Rains bring crowds, trash to Barton Creek Greenbelt
Pam LeBlanc, Fit City
When the rains come, the water flows along the Barton Creek Greenbelt.
So does the trash.
After two summers of drought, the swimming holes along the greenbelt finally have water in them. That's drawing big crowds, which in turn are straining the city's resources to maintain the parkland.
On a recent sunny Tuesday afternoon, 50 cars lined the road at the Gaines Creek entrance to the greenbelt, off MoPac Boulevard (Loop 1) a little south of Loop 360. At Twin Falls, a 10-minute walk down the trail, a handful of twentysomethings smoked while standing in ankle-deep water. Dozens of other visitors lounged and sipped beer. A flattened inner tube lay on the rocks; snack wrappers ensnared by branches flapped in the breeze.
It takes two full-time city employees eight hours a day just to keep up with the mess left by visitors who flock to the greenbelt when the water is up. The debris ranges from little green bags of dog waste to dirty diapers, rotting food and beer cans.
On this afternoon, that two-man crew lugged away five or six bulging bags of trash gathered from Twin Falls. They come here at least twice a week; the rest of the week they gather trash and sweep up cigarette butts at other popular locations along the greenbelt, including Campbell's Hole, the Flats, Sculpture Falls and, to a lesser degree, Gus Fruh Pool.

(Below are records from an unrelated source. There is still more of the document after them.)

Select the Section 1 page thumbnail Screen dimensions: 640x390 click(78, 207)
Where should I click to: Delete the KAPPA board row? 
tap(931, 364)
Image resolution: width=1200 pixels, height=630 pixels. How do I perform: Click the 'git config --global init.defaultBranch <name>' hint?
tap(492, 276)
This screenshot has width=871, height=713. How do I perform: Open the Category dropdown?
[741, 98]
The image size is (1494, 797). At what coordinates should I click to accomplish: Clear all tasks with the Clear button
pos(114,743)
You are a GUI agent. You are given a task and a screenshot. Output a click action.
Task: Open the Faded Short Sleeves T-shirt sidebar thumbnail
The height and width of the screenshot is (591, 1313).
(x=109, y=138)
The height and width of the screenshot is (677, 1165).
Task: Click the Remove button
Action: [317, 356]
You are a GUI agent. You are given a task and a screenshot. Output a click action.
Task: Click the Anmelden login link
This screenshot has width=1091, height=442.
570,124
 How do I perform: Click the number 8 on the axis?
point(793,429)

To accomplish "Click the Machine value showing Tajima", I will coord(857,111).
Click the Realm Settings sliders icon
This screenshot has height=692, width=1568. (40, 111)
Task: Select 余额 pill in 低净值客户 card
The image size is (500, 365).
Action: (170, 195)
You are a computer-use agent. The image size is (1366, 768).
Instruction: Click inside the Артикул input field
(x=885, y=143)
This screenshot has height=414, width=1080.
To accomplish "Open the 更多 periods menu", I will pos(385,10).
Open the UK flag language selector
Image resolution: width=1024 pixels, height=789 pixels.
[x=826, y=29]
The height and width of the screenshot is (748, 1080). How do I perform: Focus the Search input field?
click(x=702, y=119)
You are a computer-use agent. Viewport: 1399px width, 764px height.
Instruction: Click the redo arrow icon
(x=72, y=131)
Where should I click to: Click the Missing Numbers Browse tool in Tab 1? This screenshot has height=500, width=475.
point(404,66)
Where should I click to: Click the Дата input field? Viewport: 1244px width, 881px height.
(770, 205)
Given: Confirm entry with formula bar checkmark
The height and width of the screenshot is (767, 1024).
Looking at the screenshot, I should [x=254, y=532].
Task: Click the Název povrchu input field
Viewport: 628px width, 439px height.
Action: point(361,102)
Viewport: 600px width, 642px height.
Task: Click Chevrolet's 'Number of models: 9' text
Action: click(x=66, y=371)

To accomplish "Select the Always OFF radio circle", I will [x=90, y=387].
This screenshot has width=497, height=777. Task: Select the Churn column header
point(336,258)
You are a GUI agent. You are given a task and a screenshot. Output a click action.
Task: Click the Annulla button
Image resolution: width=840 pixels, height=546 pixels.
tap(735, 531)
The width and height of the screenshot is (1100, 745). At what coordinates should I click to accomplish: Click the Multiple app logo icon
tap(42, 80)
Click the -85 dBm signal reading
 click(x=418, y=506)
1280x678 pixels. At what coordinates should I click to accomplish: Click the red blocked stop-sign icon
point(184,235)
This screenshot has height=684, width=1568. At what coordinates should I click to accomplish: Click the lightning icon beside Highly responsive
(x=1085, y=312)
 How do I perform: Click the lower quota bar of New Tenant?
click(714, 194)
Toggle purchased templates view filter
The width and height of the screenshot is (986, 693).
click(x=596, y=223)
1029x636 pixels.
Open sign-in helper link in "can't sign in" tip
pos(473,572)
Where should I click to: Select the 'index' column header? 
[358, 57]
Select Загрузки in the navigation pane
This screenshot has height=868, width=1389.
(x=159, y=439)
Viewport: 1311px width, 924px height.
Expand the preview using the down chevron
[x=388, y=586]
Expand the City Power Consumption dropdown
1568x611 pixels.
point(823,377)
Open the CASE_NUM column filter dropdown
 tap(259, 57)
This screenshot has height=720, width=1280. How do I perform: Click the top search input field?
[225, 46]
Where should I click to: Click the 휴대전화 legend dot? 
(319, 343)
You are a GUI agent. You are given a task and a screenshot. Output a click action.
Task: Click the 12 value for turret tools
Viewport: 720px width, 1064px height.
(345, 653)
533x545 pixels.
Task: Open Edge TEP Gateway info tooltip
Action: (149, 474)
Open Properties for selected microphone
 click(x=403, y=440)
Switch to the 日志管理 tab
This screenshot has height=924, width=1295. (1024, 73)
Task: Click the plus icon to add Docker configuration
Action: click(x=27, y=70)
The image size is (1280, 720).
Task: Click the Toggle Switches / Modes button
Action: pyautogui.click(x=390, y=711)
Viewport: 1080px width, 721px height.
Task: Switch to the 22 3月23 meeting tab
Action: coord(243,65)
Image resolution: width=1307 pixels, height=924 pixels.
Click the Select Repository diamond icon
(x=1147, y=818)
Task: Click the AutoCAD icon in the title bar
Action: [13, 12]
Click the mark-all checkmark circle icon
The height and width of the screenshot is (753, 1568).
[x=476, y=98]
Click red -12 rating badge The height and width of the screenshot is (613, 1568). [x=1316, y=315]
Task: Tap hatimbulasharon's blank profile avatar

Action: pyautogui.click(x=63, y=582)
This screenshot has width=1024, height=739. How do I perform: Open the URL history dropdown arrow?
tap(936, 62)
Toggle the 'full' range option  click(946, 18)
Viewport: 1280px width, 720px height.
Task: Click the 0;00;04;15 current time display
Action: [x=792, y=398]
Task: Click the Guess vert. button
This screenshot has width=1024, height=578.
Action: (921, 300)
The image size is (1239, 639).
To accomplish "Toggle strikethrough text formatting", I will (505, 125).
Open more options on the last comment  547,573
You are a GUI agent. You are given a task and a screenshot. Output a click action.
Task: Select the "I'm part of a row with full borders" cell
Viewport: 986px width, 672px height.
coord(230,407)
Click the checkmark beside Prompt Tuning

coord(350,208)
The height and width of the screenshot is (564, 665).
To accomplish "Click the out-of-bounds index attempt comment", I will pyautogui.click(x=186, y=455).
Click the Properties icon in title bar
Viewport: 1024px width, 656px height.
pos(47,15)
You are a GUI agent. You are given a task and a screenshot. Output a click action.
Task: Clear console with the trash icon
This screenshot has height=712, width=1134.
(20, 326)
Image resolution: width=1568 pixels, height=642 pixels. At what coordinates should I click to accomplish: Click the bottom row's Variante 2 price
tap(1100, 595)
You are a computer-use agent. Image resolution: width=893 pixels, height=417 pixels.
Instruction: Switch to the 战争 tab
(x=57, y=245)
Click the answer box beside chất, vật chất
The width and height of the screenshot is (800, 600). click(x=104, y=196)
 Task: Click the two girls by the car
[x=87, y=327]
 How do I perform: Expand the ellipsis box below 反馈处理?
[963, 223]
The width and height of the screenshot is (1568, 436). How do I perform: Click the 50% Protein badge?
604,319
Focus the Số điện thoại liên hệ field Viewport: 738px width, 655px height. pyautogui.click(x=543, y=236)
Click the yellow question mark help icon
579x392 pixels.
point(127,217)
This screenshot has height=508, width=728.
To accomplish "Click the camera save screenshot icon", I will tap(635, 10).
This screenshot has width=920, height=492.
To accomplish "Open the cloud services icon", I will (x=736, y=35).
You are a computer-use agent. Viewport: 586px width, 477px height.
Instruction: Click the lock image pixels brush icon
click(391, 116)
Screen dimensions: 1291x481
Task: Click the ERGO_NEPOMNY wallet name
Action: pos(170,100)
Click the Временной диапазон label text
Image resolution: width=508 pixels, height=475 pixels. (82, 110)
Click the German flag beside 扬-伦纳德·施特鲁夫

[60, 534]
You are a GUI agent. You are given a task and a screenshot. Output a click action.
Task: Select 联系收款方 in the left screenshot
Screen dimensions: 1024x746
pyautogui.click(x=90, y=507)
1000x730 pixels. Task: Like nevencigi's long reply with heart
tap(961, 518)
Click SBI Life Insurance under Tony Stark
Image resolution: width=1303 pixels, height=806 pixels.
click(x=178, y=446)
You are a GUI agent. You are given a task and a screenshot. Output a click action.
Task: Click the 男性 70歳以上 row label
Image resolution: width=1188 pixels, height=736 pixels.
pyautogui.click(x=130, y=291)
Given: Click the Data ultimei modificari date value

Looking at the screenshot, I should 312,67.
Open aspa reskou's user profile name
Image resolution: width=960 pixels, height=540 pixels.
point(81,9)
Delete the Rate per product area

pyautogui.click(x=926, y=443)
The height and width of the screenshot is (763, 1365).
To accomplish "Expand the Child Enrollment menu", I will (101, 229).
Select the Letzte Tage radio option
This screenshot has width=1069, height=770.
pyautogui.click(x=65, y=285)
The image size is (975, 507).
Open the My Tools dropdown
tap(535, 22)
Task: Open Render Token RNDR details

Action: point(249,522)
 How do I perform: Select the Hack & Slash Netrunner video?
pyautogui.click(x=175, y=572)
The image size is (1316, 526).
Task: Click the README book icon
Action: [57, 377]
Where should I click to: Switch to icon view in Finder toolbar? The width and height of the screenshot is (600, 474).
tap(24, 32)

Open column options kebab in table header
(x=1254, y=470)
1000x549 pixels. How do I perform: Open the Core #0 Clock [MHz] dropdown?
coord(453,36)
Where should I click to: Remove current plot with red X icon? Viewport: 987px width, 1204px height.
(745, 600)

Those are staff hours that could otherwise be spent improving the 13-mile trail, trimming vegetation and removing invasive species, says John Wright, park superintendent over Zilker Park and the Barton Creek Greenbelt.
"We'd like to be doing just about anything other than picking up trash," Wright says.
It's gotten so bad that Wright, who used to love kayaking Barton Creek, shudders when storm clouds gather. "I've gotten to where I hate to see it rain because I know what's coming," he says. "When that water comes up, it's party time."
Even when water's not up, crews have other problems to address, like cleaning up transient camps that pop up all along the greenbelt, Wright says.
And trash isn't the only problem. Eight park police officers have been assigned to a Barton Creek Greenbelt Initiative that will end in mid-July, ticketing people for bringing alcohol, illegal drugs, glass containers and off-leash dogs to the greenbelt.
In the first month of the weekends-only initiative, which started May 8, officers wrote 232 tickets for minors in possession or consumption of alcohol. They also wrote 10 tickets for possession of drug paraphernalia or marijuana. Six citations were issued for glass containers, four for minor in possession of alcohol and 77 for off-leash dogs.
The initiative cost the department $28,000 in overtime expenses, according to Lt. Todd Smith with the Austin Police Department.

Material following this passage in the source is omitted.